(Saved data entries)
━━━━━━━━━━

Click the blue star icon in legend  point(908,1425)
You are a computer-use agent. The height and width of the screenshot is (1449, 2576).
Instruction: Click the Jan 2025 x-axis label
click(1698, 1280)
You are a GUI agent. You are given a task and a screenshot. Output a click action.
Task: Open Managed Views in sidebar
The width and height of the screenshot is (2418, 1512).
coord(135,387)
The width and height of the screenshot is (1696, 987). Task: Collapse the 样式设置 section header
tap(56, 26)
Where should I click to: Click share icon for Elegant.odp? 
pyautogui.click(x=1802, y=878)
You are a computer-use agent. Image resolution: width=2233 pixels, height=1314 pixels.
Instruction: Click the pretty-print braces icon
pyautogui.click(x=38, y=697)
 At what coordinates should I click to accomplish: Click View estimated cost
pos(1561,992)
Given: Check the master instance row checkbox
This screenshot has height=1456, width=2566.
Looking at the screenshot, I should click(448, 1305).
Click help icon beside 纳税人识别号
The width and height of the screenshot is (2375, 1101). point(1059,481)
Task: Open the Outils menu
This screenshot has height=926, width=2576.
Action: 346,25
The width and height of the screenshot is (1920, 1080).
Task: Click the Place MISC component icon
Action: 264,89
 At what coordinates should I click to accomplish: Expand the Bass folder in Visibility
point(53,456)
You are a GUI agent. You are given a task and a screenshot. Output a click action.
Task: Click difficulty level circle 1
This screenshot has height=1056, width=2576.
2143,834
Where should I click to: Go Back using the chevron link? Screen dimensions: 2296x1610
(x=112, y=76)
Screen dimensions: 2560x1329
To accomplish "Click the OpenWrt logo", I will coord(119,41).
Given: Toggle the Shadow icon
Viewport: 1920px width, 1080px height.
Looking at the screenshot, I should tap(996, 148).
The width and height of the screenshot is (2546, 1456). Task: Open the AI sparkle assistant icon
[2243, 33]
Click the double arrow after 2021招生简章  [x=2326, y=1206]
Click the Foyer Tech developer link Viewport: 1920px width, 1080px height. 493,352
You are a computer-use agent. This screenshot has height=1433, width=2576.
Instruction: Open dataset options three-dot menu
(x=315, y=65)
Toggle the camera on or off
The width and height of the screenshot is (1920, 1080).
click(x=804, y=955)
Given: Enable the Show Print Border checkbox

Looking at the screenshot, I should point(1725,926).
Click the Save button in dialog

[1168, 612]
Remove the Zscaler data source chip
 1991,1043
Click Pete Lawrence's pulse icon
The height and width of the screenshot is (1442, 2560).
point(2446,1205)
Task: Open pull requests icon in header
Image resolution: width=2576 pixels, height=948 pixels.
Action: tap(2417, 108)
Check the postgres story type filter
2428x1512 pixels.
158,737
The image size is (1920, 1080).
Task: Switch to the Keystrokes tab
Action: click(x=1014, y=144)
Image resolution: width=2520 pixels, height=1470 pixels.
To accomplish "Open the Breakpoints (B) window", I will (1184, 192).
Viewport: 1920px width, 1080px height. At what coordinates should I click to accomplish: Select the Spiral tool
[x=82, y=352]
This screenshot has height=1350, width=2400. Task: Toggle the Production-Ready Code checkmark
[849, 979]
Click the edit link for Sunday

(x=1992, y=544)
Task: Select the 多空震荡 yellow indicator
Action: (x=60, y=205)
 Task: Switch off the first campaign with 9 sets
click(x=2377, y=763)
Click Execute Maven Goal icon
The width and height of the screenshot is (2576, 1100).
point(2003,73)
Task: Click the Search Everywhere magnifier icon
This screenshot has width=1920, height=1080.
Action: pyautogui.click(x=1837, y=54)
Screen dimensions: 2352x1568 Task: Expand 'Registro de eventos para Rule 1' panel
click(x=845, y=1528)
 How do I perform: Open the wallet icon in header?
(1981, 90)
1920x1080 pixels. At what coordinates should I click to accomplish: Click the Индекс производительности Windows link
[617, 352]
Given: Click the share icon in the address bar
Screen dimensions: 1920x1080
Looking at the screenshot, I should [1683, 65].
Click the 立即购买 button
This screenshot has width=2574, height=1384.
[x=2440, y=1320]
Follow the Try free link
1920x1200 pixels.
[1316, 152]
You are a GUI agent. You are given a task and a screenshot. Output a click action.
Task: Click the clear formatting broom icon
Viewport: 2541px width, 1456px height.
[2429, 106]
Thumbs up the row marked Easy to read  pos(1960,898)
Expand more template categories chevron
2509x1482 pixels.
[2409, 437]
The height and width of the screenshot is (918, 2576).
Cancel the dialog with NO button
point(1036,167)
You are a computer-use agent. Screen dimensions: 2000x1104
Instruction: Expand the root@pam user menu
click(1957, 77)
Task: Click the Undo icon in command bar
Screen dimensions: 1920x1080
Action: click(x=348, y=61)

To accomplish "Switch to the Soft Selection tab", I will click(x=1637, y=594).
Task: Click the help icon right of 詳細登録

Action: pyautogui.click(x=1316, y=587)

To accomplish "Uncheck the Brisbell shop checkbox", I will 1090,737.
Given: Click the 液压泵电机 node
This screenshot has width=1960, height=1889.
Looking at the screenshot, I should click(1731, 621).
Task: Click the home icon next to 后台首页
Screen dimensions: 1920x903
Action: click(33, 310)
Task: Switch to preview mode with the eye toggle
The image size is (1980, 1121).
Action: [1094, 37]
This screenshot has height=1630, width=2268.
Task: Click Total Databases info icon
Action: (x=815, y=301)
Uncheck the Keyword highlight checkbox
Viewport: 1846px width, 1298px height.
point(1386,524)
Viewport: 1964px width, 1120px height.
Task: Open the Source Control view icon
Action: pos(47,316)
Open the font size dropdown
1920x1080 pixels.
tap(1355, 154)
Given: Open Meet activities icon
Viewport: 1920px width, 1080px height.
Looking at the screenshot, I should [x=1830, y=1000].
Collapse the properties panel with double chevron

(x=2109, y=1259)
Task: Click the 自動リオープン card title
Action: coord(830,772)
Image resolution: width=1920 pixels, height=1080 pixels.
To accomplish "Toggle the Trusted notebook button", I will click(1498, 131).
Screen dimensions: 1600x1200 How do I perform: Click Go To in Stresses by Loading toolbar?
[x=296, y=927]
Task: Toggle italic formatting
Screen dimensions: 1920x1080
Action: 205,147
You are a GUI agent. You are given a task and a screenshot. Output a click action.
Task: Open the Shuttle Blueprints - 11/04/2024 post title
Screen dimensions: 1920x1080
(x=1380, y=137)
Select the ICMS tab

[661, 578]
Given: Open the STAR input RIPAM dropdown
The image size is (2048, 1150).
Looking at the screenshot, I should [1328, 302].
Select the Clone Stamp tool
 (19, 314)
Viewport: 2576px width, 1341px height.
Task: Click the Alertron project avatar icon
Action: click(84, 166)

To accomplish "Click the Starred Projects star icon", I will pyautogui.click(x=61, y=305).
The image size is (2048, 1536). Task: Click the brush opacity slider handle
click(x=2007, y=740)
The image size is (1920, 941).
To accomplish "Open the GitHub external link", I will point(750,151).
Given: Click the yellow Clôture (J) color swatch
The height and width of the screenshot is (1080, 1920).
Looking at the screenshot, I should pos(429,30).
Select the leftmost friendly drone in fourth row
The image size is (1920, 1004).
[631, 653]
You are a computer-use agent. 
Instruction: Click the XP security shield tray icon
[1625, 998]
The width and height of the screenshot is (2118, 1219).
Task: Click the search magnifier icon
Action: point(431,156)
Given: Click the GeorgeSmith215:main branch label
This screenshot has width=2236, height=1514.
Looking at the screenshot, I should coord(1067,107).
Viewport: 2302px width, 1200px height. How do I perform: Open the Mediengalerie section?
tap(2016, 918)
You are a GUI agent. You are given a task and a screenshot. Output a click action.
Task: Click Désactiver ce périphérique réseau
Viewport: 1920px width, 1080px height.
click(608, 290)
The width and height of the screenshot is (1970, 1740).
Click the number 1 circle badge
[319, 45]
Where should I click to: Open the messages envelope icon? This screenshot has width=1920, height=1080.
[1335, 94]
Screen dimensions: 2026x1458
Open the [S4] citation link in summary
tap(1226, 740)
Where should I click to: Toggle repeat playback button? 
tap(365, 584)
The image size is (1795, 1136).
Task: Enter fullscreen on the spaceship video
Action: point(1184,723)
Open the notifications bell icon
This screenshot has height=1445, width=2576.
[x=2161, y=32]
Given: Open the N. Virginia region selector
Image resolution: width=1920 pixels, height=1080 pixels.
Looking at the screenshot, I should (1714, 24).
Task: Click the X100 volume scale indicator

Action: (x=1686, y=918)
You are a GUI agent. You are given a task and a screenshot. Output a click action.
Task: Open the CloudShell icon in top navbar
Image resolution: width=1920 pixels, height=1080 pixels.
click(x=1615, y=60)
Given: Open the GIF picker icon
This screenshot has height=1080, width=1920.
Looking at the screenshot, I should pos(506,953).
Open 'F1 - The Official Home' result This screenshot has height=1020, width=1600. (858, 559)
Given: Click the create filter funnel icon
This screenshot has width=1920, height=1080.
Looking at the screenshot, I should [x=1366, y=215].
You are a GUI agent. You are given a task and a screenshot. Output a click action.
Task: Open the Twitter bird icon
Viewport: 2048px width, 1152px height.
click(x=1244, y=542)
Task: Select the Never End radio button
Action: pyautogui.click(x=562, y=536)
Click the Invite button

━━━━━━━━━━

PROBLEM REQUIREMENTS:
Proceeding from the line containing "Instruction: Expand the root@pam user menu" through the line containing "Open the font size dropdown", transcribe the lines above exactly, both end lines included.

PROBLEM SOLUTION:
Instruction: Expand the root@pam user menu
click(1957, 77)
Task: Click the Undo icon in command bar
Screen dimensions: 1920x1080
Action: click(x=348, y=61)

To accomplish "Switch to the Soft Selection tab", I will click(x=1637, y=594).
Task: Click the help icon right of 詳細登録

Action: pyautogui.click(x=1316, y=587)

To accomplish "Uncheck the Brisbell shop checkbox", I will 1090,737.
Given: Click the 液压泵电机 node
This screenshot has width=1960, height=1889.
Looking at the screenshot, I should click(1731, 621).
Task: Click the home icon next to 后台首页
Screen dimensions: 1920x903
Action: click(33, 310)
Task: Switch to preview mode with the eye toggle
The image size is (1980, 1121).
Action: [1094, 37]
This screenshot has height=1630, width=2268.
Task: Click Total Databases info icon
Action: (x=815, y=301)
Uncheck the Keyword highlight checkbox
Viewport: 1846px width, 1298px height.
point(1386,524)
Viewport: 1964px width, 1120px height.
Task: Open the Source Control view icon
Action: pos(47,316)
Open the font size dropdown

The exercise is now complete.